Page MenuHomePhabricator

Smart alert on labstore1006 and labstore1007
Open, NormalPublic

Description

This task is to track activity from the icinga alert for the smart checker:

Service: Device not healthy -SMART-

cluster=misc device={cciss,14,cciss,15,cciss,16,cciss,17,cciss,18,cciss,19,cciss,20,cciss,21,cciss,22,cciss,23} instance=labstore1006:9100 job=node site=eqiad

Event Timeline

Bstorm created this task.Jul 10 2018, 4:46 PM
Restricted Application added a subscriber: Aklapper. · View Herald TranscriptJul 10 2018, 4:46 PM

This appears to be a problem with the monitor more than the array.
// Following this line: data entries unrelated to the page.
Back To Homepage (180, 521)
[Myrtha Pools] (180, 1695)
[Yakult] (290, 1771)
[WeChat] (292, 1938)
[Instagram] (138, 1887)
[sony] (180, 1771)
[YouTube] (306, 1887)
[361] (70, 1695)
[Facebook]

chasemp triaged this task as Normal priority.Jul 10 2018, 4:51 PM

Here's output from one of the disks it doesn't like, for a sample:

root@labstore1006:~# smartctl -i -H -d cciss,19 /dev/sg3
smartctl 6.6 2016-05-31 r4324 [x86_64-linux-4.9.0-0.bpo.6-amd64] (local build)
Copyright (C) 2002-16, Bruce Allen, Christian Franke, www.smartmontools.org

=== START OF INFORMATION SECTION ===
Vendor:               HP
Product:              MB6000JVYYV
Revision:             HPD2
Compliance:           SPC-4
User Capacity:        6,001,175,126,016 bytes [6.00 TB]
Logical block size:   512 bytes
Rotation Rate:        7200 rpm
Form Factor:          3.5 inches
Logical Unit id:      0x5000c5009564109f
Serial number:        ZA1AXBB0
Device type:          disk
Transport protocol:   SAS (SPL-3)
Local Time is:        Tue Jul 10 16:51:14 2018 UTC
SMART support is:     Available - device has SMART capability.
SMART support is:     Enabled
Temperature Warning:  Enabled

=== START OF READ SMART DATA SECTION ===
SMART Health Status: OK

This same alert shows on labstore1007, which is no surprise at all since it is configured the same way.

Bstorm renamed this task from Smart alert on labstore1006 to Smart alert on labstore1006 and labstore1007.Aug 24 2018, 6:10 PM

Moving to the watching column because this ticket is really just in case there's anything we need to do regarding this false alarm.